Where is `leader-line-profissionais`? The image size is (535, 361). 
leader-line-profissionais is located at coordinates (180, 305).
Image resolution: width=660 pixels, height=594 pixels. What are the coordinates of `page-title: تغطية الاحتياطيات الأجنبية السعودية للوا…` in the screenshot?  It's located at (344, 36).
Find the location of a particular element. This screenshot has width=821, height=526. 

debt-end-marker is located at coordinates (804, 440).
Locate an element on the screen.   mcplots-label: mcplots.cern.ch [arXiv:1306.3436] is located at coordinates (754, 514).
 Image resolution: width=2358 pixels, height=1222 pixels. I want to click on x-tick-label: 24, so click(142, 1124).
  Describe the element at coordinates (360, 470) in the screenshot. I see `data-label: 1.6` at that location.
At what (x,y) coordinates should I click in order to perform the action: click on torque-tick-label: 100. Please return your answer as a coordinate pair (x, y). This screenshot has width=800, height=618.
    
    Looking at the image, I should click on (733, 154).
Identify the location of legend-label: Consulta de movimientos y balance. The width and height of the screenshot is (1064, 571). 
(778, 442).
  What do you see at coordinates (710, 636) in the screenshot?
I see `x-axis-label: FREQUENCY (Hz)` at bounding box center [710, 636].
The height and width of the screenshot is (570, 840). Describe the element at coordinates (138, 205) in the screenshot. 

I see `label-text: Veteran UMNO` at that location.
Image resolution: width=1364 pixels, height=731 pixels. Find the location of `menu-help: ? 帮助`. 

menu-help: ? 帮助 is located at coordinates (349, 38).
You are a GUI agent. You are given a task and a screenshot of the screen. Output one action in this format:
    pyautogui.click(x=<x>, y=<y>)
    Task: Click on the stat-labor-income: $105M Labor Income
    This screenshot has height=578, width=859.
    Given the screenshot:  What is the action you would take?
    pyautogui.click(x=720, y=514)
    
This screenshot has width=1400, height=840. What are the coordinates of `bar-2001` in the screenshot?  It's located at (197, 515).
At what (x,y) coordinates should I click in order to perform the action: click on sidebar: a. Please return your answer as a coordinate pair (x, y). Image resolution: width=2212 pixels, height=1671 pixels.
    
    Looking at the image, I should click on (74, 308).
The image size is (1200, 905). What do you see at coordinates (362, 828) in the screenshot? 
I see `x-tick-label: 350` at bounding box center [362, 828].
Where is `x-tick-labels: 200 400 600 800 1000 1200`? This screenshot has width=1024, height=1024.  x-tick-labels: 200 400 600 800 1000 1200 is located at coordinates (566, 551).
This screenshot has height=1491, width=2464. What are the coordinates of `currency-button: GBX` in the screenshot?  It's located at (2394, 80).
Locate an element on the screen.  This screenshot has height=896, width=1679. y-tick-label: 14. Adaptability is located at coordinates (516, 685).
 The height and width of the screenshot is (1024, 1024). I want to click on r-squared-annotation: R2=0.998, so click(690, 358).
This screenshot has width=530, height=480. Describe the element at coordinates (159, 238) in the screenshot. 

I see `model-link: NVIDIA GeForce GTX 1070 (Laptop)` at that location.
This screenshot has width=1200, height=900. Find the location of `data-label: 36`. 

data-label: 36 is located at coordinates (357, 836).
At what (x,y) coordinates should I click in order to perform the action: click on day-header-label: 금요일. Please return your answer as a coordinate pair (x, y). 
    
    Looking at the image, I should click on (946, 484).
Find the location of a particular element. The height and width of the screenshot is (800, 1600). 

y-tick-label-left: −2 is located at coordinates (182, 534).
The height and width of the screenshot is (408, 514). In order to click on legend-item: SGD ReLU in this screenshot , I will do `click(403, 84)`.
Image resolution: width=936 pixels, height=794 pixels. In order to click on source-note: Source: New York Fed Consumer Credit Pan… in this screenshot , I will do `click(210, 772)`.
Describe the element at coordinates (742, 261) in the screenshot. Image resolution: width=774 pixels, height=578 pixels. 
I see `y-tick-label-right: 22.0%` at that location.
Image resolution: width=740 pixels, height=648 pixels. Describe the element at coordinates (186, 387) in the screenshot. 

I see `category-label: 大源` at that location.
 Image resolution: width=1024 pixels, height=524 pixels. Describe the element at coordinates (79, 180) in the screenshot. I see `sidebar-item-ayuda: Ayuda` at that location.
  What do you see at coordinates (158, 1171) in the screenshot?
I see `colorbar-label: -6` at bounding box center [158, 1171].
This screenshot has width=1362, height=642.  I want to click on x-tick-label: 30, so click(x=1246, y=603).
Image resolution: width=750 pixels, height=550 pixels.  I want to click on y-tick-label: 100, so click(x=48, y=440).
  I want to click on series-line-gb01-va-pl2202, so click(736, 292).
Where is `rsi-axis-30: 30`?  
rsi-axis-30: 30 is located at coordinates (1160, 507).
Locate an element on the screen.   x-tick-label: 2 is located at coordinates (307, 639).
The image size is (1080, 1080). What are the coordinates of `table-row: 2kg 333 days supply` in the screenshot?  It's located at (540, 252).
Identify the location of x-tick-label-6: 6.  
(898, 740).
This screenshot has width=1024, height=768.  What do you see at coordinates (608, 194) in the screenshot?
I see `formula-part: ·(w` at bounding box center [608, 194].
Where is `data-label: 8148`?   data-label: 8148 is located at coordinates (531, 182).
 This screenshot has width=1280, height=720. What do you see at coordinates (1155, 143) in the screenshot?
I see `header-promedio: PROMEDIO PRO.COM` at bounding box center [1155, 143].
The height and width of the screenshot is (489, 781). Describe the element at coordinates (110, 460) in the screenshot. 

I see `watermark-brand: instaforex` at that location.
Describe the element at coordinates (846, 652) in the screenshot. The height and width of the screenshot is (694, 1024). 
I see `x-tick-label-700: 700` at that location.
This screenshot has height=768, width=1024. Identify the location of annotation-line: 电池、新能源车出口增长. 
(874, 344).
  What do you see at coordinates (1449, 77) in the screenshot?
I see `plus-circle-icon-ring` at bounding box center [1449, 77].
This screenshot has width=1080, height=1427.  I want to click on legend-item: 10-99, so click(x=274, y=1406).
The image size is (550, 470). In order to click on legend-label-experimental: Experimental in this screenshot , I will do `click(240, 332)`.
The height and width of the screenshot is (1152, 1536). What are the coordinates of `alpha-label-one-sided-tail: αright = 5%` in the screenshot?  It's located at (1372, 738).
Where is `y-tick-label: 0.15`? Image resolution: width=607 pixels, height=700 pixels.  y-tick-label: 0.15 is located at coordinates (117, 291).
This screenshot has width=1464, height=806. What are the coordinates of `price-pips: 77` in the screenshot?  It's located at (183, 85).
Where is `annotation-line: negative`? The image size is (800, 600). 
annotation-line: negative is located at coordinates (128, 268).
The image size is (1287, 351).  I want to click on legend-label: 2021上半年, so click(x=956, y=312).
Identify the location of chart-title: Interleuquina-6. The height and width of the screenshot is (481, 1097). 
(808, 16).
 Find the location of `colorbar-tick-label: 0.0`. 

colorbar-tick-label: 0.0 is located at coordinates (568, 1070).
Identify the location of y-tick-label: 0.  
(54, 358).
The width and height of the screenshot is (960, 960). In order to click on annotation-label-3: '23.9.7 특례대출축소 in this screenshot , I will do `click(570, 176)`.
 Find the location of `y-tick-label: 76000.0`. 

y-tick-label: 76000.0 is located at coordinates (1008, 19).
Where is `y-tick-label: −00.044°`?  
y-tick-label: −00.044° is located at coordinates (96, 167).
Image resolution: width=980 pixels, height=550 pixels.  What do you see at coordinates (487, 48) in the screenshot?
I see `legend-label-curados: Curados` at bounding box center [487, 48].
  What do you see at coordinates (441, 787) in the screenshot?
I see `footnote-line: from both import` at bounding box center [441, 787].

Assignment - Reproduce all of the data above, substituting "Locate" for every occurrence of "Find the location of" and leaving everything else unchanged.

Problem solution -
Where is `leader-line-profissionais`? The image size is (535, 361). 
leader-line-profissionais is located at coordinates (180, 305).
Image resolution: width=660 pixels, height=594 pixels. What are the coordinates of `page-title: تغطية الاحتياطيات الأجنبية السعودية للوا…` in the screenshot?  It's located at (344, 36).
Locate a particular element. This screenshot has width=821, height=526. 

debt-end-marker is located at coordinates (804, 440).
Locate an element on the screen.   mcplots-label: mcplots.cern.ch [arXiv:1306.3436] is located at coordinates (754, 514).
 Image resolution: width=2358 pixels, height=1222 pixels. I want to click on x-tick-label: 24, so click(142, 1124).
  Describe the element at coordinates (360, 470) in the screenshot. I see `data-label: 1.6` at that location.
At what (x,y) coordinates should I click in order to perform the action: click on torque-tick-label: 100. Please return your answer as a coordinate pair (x, y). This screenshot has width=800, height=618.
    
    Looking at the image, I should click on (733, 154).
Identify the location of legend-label: Consulta de movimientos y balance. The width and height of the screenshot is (1064, 571). 
(778, 442).
  What do you see at coordinates (710, 636) in the screenshot?
I see `x-axis-label: FREQUENCY (Hz)` at bounding box center [710, 636].
The height and width of the screenshot is (570, 840). Describe the element at coordinates (138, 205) in the screenshot. 

I see `label-text: Veteran UMNO` at that location.
Image resolution: width=1364 pixels, height=731 pixels. Locate `menu-help: ? 帮助`. 

menu-help: ? 帮助 is located at coordinates (349, 38).
You are a GUI agent. You are given a task and a screenshot of the screen. Output one action in this format:
    pyautogui.click(x=<x>, y=<y>)
    Task: Click on the stat-labor-income: $105M Labor Income
    This screenshot has height=578, width=859.
    Given the screenshot:  What is the action you would take?
    pyautogui.click(x=720, y=514)
    
This screenshot has width=1400, height=840. What are the coordinates of `bar-2001` in the screenshot?  It's located at (197, 515).
At what (x,y) coordinates should I click in order to perform the action: click on sidebar: a. Please return your answer as a coordinate pair (x, y). Image resolution: width=2212 pixels, height=1671 pixels.
    
    Looking at the image, I should click on (74, 308).
The image size is (1200, 905). What do you see at coordinates (362, 828) in the screenshot? 
I see `x-tick-label: 350` at bounding box center [362, 828].
Where is `x-tick-labels: 200 400 600 800 1000 1200`? This screenshot has width=1024, height=1024.  x-tick-labels: 200 400 600 800 1000 1200 is located at coordinates (566, 551).
This screenshot has height=1491, width=2464. What are the coordinates of `currency-button: GBX` in the screenshot?  It's located at (2394, 80).
Locate an element on the screen.  This screenshot has height=896, width=1679. y-tick-label: 14. Adaptability is located at coordinates (516, 685).
 The height and width of the screenshot is (1024, 1024). I want to click on r-squared-annotation: R2=0.998, so click(690, 358).
This screenshot has width=530, height=480. Describe the element at coordinates (159, 238) in the screenshot. 

I see `model-link: NVIDIA GeForce GTX 1070 (Laptop)` at that location.
This screenshot has width=1200, height=900. Locate `data-label: 36`. 

data-label: 36 is located at coordinates (357, 836).
At what (x,y) coordinates should I click in order to perform the action: click on day-header-label: 금요일. Please return your answer as a coordinate pair (x, y). 
    
    Looking at the image, I should click on (946, 484).
Locate a particular element. The height and width of the screenshot is (800, 1600). 

y-tick-label-left: −2 is located at coordinates (182, 534).
The height and width of the screenshot is (408, 514). In order to click on legend-item: SGD ReLU in this screenshot , I will do `click(403, 84)`.
Image resolution: width=936 pixels, height=794 pixels. In order to click on source-note: Source: New York Fed Consumer Credit Pan… in this screenshot , I will do `click(210, 772)`.
Describe the element at coordinates (742, 261) in the screenshot. Image resolution: width=774 pixels, height=578 pixels. 
I see `y-tick-label-right: 22.0%` at that location.
Image resolution: width=740 pixels, height=648 pixels. Describe the element at coordinates (186, 387) in the screenshot. 

I see `category-label: 大源` at that location.
 Image resolution: width=1024 pixels, height=524 pixels. Describe the element at coordinates (79, 180) in the screenshot. I see `sidebar-item-ayuda: Ayuda` at that location.
  What do you see at coordinates (158, 1171) in the screenshot?
I see `colorbar-label: -6` at bounding box center [158, 1171].
This screenshot has width=1362, height=642.  I want to click on x-tick-label: 30, so click(x=1246, y=603).
Image resolution: width=750 pixels, height=550 pixels.  I want to click on y-tick-label: 100, so click(x=48, y=440).
  I want to click on series-line-gb01-va-pl2202, so click(736, 292).
Where is `rsi-axis-30: 30`?  
rsi-axis-30: 30 is located at coordinates (1160, 507).
Locate an element on the screen.   x-tick-label: 2 is located at coordinates (307, 639).
The image size is (1080, 1080). What are the coordinates of `table-row: 2kg 333 days supply` in the screenshot?  It's located at (540, 252).
Identify the location of x-tick-label-6: 6.  
(898, 740).
This screenshot has width=1024, height=768.  What do you see at coordinates (608, 194) in the screenshot?
I see `formula-part: ·(w` at bounding box center [608, 194].
Where is `data-label: 8148`?   data-label: 8148 is located at coordinates (531, 182).
 This screenshot has width=1280, height=720. What do you see at coordinates (1155, 143) in the screenshot?
I see `header-promedio: PROMEDIO PRO.COM` at bounding box center [1155, 143].
The height and width of the screenshot is (489, 781). Describe the element at coordinates (110, 460) in the screenshot. 

I see `watermark-brand: instaforex` at that location.
Describe the element at coordinates (846, 652) in the screenshot. The height and width of the screenshot is (694, 1024). 
I see `x-tick-label-700: 700` at that location.
This screenshot has height=768, width=1024. Identify the location of annotation-line: 电池、新能源车出口增长. 
(874, 344).
  What do you see at coordinates (1449, 77) in the screenshot?
I see `plus-circle-icon-ring` at bounding box center [1449, 77].
This screenshot has width=1080, height=1427.  I want to click on legend-item: 10-99, so click(x=274, y=1406).
The image size is (550, 470). In order to click on legend-label-experimental: Experimental in this screenshot , I will do `click(240, 332)`.
The height and width of the screenshot is (1152, 1536). What are the coordinates of `alpha-label-one-sided-tail: αright = 5%` in the screenshot?  It's located at (1372, 738).
Where is `y-tick-label: 0.15`? Image resolution: width=607 pixels, height=700 pixels.  y-tick-label: 0.15 is located at coordinates (117, 291).
This screenshot has width=1464, height=806. What are the coordinates of `price-pips: 77` in the screenshot?  It's located at (183, 85).
Where is `annotation-line: negative`? The image size is (800, 600). 
annotation-line: negative is located at coordinates (128, 268).
The image size is (1287, 351).  I want to click on legend-label: 2021上半年, so click(x=956, y=312).
Identify the location of chart-title: Interleuquina-6. The height and width of the screenshot is (481, 1097). 
(808, 16).
 Locate `colorbar-tick-label: 0.0`. 

colorbar-tick-label: 0.0 is located at coordinates (568, 1070).
Identify the location of y-tick-label: 0.  
(54, 358).
The width and height of the screenshot is (960, 960). In order to click on annotation-label-3: '23.9.7 특례대출축소 in this screenshot , I will do `click(570, 176)`.
 Locate `y-tick-label: 76000.0`. 

y-tick-label: 76000.0 is located at coordinates (1008, 19).
Where is `y-tick-label: −00.044°`?  
y-tick-label: −00.044° is located at coordinates (96, 167).
Image resolution: width=980 pixels, height=550 pixels.  What do you see at coordinates (487, 48) in the screenshot?
I see `legend-label-curados: Curados` at bounding box center [487, 48].
  What do you see at coordinates (441, 787) in the screenshot?
I see `footnote-line: from both import` at bounding box center [441, 787].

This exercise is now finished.